Isu yang diangkat oleh para aktifis anti syariah adalah para pejuang syariah anti NKRI dan berpotensi subversif atau memberontak terhadap NKRI, karena NKRI adalah harga mati. Peryataan ini anomali dalam sejarah pergolakan pemikiran Indonesia. Bahkan seandainya pun kita menerima statement ini pertanyaan yang akan muncul, wujud NKRI harga mati itu seperti apa?, definisi atau batasannya seperti apa?.

Dari semua aspek kehidupan masyarakat Indonesia saat ini tidak ada yang betul-betul eksklusif produk orisinil dari Indonesia. Mulai dari budaya, sistem politik, ekonomi, hukum, pendidikan, bahkan bahasa Indonesia sekalipun sudah menaturalisasi banyak bahasa asing, Inggris, Arab, Belanda dan Portugis.

Bahwa NKRI sudah final karena hasil perjuangan para pemimpin bangsa itu juga cacat argumentasi. Faktanya, perdebatan identitas dan asas Indonesia yang marak di era pasca reformasi ini adalah kelanjutan dari perdebatan yang sempat tertutup selama kurang lebih 30 tahun oleh rezim diktator Soeharto.
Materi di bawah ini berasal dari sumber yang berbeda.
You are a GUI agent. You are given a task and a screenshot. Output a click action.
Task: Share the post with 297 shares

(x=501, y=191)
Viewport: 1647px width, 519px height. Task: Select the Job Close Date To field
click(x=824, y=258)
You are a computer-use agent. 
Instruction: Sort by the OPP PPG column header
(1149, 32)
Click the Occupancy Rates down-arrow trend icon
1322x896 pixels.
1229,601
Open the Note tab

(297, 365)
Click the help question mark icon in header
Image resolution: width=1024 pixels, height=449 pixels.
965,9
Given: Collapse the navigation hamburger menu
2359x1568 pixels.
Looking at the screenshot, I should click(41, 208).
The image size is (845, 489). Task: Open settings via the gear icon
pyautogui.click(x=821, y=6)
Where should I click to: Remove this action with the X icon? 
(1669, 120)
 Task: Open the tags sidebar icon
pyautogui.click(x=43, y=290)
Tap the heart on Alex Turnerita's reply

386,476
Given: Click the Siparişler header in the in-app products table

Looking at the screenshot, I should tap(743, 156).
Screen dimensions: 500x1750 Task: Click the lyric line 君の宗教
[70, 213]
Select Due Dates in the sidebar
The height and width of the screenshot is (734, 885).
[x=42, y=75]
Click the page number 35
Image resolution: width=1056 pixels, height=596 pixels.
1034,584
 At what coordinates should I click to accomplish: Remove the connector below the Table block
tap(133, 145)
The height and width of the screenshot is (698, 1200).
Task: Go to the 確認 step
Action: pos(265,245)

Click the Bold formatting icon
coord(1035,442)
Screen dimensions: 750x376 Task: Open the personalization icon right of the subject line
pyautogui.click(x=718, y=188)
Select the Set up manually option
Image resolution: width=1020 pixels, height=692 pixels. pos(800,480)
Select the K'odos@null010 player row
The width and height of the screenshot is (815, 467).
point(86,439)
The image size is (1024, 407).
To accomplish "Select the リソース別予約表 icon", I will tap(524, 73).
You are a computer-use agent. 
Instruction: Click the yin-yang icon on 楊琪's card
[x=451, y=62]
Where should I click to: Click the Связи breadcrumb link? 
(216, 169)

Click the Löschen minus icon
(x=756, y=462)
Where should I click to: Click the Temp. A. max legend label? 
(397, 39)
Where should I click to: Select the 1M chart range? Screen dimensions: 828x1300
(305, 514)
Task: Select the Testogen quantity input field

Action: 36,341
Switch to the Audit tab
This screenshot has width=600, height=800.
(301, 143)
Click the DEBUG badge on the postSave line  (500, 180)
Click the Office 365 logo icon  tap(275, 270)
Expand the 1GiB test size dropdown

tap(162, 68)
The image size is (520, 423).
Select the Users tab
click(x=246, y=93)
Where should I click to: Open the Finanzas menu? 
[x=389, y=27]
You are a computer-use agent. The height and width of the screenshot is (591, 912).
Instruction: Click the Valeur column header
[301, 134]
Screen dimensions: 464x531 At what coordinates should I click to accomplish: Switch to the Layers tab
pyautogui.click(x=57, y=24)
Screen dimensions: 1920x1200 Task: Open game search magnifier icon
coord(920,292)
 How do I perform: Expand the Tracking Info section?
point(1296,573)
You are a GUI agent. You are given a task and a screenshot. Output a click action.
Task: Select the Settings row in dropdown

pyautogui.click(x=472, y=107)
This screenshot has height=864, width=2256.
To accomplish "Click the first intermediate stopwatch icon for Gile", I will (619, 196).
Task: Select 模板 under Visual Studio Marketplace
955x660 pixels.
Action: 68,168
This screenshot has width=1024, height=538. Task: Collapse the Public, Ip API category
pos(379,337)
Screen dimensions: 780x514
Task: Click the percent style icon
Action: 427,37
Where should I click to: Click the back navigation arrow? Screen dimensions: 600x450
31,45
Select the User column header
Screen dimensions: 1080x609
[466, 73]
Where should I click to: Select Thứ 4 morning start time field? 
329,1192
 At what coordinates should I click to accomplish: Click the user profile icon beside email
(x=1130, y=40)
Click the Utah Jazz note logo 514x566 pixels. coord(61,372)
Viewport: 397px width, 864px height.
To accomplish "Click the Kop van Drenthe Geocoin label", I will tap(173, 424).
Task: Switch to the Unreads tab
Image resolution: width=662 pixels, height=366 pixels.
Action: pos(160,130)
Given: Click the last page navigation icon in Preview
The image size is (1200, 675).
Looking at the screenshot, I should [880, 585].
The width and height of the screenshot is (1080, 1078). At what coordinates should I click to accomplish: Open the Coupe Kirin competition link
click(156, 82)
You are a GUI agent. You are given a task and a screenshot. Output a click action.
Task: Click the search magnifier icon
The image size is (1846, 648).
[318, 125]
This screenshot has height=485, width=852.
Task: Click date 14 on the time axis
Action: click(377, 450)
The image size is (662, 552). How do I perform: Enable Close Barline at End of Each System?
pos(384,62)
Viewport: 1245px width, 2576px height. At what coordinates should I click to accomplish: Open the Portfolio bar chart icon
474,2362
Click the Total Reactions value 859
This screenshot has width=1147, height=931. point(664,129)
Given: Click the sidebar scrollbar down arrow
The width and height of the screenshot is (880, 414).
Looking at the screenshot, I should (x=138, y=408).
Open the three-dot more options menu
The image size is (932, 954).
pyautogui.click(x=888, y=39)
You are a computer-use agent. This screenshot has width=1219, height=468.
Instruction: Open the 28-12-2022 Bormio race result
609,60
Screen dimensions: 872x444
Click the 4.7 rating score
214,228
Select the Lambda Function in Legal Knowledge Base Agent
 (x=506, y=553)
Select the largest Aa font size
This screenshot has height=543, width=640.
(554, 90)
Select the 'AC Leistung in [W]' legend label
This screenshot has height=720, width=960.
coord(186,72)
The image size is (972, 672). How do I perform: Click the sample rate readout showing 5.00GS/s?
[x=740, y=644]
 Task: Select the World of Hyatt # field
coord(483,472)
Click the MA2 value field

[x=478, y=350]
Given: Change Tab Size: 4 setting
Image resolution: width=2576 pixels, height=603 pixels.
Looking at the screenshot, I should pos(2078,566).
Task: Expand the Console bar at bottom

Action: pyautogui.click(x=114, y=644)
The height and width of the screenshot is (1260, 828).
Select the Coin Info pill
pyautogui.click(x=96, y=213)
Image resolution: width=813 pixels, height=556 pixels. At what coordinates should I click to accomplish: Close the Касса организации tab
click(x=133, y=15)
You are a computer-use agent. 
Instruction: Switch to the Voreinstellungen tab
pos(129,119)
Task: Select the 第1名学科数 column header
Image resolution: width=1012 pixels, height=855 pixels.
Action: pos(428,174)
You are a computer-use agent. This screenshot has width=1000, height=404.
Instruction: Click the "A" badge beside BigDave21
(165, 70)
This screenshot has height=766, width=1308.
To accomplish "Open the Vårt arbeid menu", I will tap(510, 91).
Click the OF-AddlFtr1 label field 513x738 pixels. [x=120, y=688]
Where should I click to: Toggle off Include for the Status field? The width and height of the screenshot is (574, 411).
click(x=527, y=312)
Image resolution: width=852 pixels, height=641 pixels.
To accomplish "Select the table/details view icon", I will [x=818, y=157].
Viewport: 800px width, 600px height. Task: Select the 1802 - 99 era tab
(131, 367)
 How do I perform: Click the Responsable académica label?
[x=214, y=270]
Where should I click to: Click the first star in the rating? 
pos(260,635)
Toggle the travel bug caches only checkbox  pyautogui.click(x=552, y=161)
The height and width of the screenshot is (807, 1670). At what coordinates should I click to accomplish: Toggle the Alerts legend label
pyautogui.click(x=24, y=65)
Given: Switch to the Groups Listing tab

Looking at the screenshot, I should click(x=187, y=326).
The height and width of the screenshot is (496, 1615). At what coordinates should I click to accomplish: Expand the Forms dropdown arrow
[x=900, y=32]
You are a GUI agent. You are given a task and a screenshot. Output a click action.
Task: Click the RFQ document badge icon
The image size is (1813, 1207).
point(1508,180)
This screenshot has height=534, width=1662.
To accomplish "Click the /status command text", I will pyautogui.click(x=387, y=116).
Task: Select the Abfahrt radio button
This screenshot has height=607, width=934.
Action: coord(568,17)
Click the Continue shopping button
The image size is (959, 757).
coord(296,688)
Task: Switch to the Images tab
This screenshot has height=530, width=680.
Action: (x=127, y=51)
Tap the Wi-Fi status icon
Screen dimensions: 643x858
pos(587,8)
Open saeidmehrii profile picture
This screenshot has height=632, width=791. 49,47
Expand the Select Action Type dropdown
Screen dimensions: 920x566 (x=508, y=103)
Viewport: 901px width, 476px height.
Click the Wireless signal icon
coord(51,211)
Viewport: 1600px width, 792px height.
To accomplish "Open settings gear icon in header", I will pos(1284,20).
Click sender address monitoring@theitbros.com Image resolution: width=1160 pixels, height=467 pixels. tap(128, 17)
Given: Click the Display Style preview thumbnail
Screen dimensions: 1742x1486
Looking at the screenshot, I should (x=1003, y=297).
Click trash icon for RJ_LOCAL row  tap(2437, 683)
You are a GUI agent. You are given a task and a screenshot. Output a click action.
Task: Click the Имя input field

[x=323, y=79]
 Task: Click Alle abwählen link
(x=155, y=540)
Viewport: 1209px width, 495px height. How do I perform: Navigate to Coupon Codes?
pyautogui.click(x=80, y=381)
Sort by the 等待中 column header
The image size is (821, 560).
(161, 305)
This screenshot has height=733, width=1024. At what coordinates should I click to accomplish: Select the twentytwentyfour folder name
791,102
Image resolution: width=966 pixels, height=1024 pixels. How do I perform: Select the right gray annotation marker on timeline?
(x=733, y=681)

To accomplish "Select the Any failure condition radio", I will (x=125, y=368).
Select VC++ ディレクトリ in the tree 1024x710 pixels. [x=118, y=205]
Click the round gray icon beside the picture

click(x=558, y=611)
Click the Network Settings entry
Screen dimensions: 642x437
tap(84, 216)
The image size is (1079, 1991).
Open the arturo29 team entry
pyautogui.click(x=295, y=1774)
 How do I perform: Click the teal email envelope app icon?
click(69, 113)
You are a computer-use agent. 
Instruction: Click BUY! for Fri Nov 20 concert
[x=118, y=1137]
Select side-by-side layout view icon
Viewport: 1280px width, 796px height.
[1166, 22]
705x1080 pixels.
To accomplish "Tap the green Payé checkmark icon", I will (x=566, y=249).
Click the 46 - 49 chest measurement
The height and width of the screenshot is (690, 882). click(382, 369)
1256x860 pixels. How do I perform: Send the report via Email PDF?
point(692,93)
Perjuangan Natsir dan kawan-kawan untuk memperjuangkan Islam di Indonesia sempat berhenti karena mereka ditelikung oleh kelompok nasionalis diantara contohnya, penghapusan sebagian kata-kata di poin pertama piagam Jakarta. Kemudian, Masyumi dibubarkan oleh Soekarno dan para tokohnya ditangkapi karena tuduhan pemberontakan PRRI permesta tahun 1960. Setelah Soekarno lengser, para tokoh Islam mengharap kebaikan Soeharto setelah mereka mendukung TNI untuk memukul PKI tapi, Soeharto juga tidak berfihak pada perjuangan kaum Muslim. Itulah alasan sehingga akhirnya perjuangan penegakan Syariah di Indonesia berhenti. Jadi wajar kalau saat ini muncul lagi perdebatan tersebut.   

Berubahnya sebuah bentuk satu negara ke bentuk yang lain tidak perlu ditakutkan. Orang-orang yang takut adalah orang-orang yang tak pernah belajar sejarah dunia atau setidaknya sejarah Indonesia. perubahan sebuah negara dan peradaban adalah hal yang lazim terjadi. Nusantara sendiri telah merasakan jatuh bangunnya tiga peradaban, Hindu, Budha  dan Islam dan saat ini dibawah Kapitalisme. Bahkan usia Indonesia saja terbilang sangat baru dibanding kerajaan Islam Demak yang pernah berkuasa kurang lebih 100 tahun. Jadi tak perlu ada yang ditakutkan, dikhawatirkan apalagi harus berdarah-darah cuma karena mendiskusikan kembali NKRI, itu bukan etika seorang pejuang apalagi bergelar ilmuwan.

Karena kehidupan manusia itu secara alamiahnya adalah dinamis maka yang paling penting adalah dengan cara apa peradaban dan kehidupan manusia ini dijalani. Bagaimana ideologi dan kerangka berfikir yang dibangun untuk menuntaskan segala problematika hidup manusia. Islam sebagai sebuah panduan kehidupan akan otomatis menggerakkan para penganutnya untuk memperjuangkan ide tersebut sehingga bisa diterapkan, sebagaimana aktifis gerakan mahasiswa pembebasan lakukan. Bagi yang menolak, itu adalah wajar tapi yang menolak harus melawan dengan otak bukan dengan otot.  Kalau memang harus, diskusi sampai mati.